Oser aujourd’hui, ça ne pouvait qu’être oser formuler ce qui se cache derrière le voile. Faire la propre analyse de mes textes - enfoncer la borne le long de la route, baliser : ok, je capte, je suis une artiste frustrée, mon désir de renommée est contrarié, je vis dans une immense solitude qui cherche à se diluer dans le faire-valoir de la création artistique et de la reconnaissance d’autrui. Ma prétention n’est au fond que l’expression misérable de quelqu’un qui pense n’avoir que peu de valeur et cherche des moyens d’exister aux yeux des autres. La balise est plantée. J’ai enfin accédé à ce degré là de connaissance, en partie grâce à mes textes - au moins, cela n’aura pas servi à rien.
Bien. Une fois l’analyse posée, il va être temps de passer à l’étape suivante : être qui je veux vraiment être.
Et il y a loin de la coupe aux lèvres.




















performance Décembre 2024
La Verte, Calais


(un confessionnal, un drap sale)


(mettre le drap sur moi, celui avec les tâches de règles)


(bailler)


(me rendormir
puis me réveiller)


(clin d’oeil à Cécile Tempête)


(soupirer, s'envelopper dans le drap puis en sortir lentement)

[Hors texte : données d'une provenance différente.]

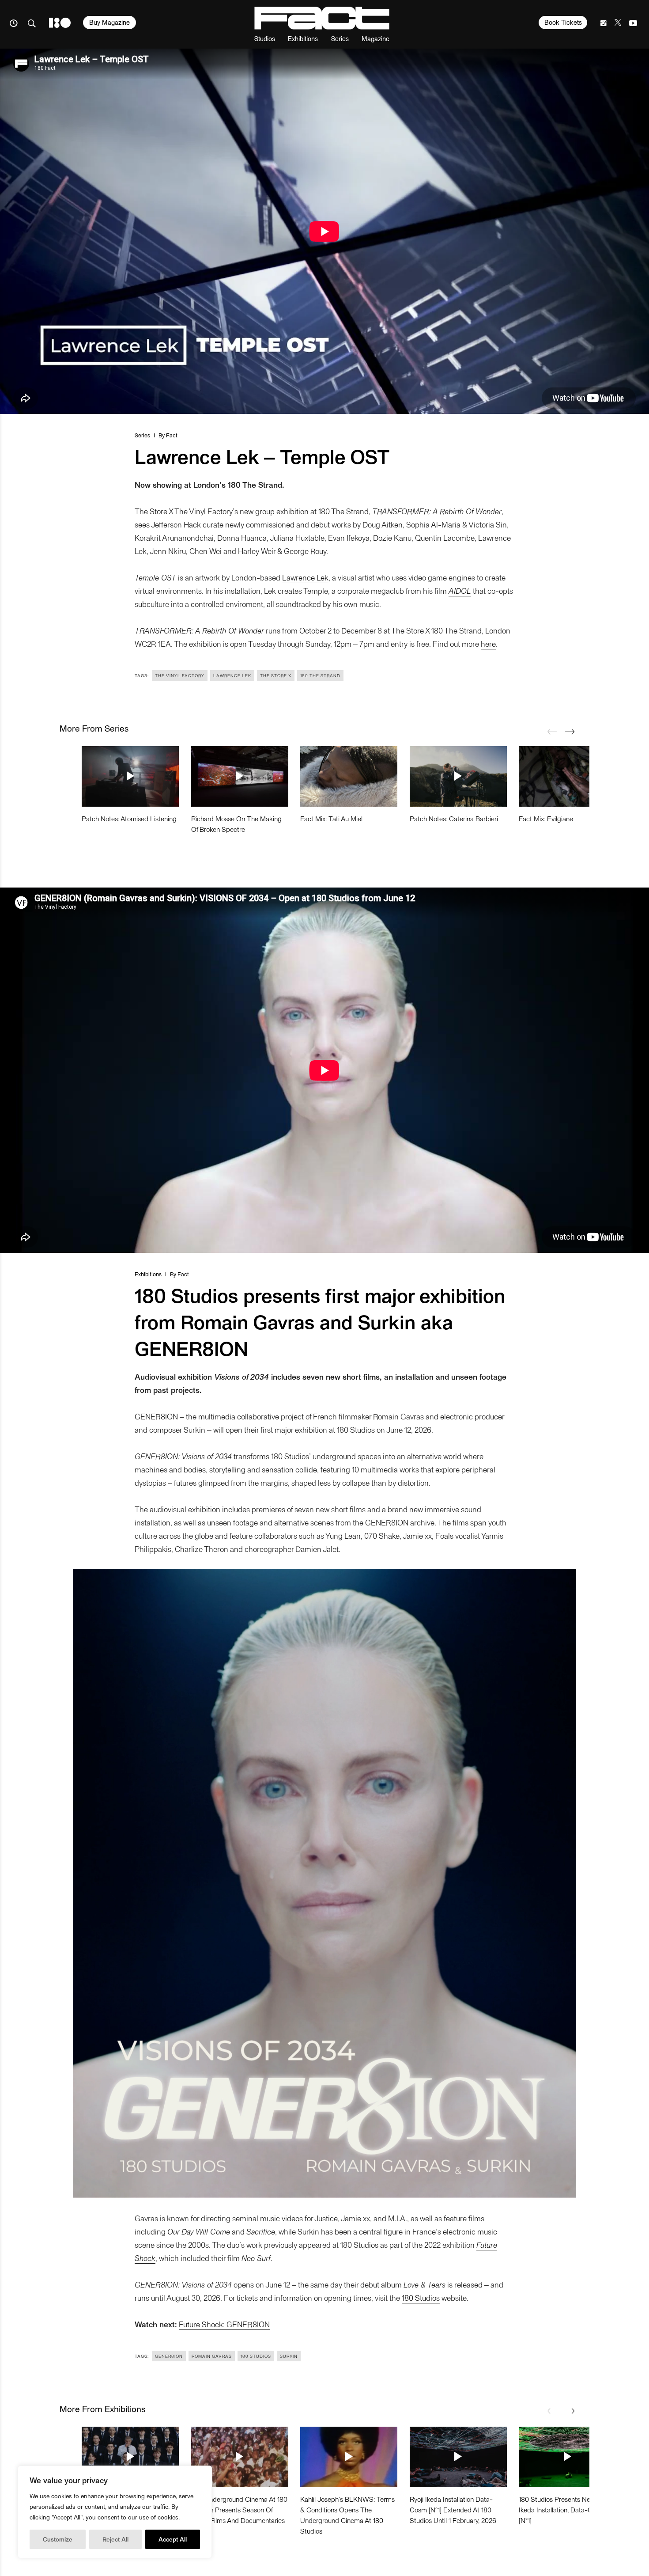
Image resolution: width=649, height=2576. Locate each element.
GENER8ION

(me mettre la tête dans le rideau du confessional)


(me prendre la tête dans les mains)


(appuyer sur play, Strumming music de Charlemagne Palestine)


(distribuer les papiers)


(faire un pas de danse sur Souchon)


(boire le verre)


Des tas d’images automatiquement générées par mon imagination se superposent au fil verbal de mes pensées.
Accorde-toi plus de souplesse dans la représentation que tu as de toi-même
Un bruit de vent dans le rideau qui s’écarte de la fenêtre
Une décoration

Dès qu’on saisit le stylo le cours rapide de la pensée verbale et imagée s’interrompt
L’écriture ne peut pas suivre le rythme des variations de motifs visuels et verbaux qui l’agitent sans cesse.
En se formant indéfiniment là j’ai juste l’image d’un torrent, d’un ruisseau rapide et clapoteux dans ma tête
Là, des portraits peints encadrés qui font un morphing infini
Je n’ai surtout pas à me concentrer pour penser
Les images et les mots viennent d’elleux même dès que je ferme les yeux

Dommage que je doive les ouvrir pour regarder mon stylo former chaque lettre des mots
C’est vraiment un problème de taille que l’écriture ne puisse pas suivre la vitesse de formation des phrases dans la tête
Est-ce que c’est ça, le métier de greffier ? Ou de secrétaire ? Ou de dactylo ? Écrire au rythme de la pensée ?
Quoi qu’il en soit, l’acte même d’écrire, si rapide soit-il, est un obstacle à la pensée nue, sans filtre, celle qui se passe directement dans le cerveau ou plutôt qui se projette sur l’écran intérieur de l’esprit. Ce petit théâtre chatoyant et usant dans la tête, dont on ne peut pas retranscrire le spectacle versatile, insaisissable, parce rien n’approche sa nature dans le monde de la communication, même pas la poésie, bien que se soit là ce qu’elle essaye souvent de faire.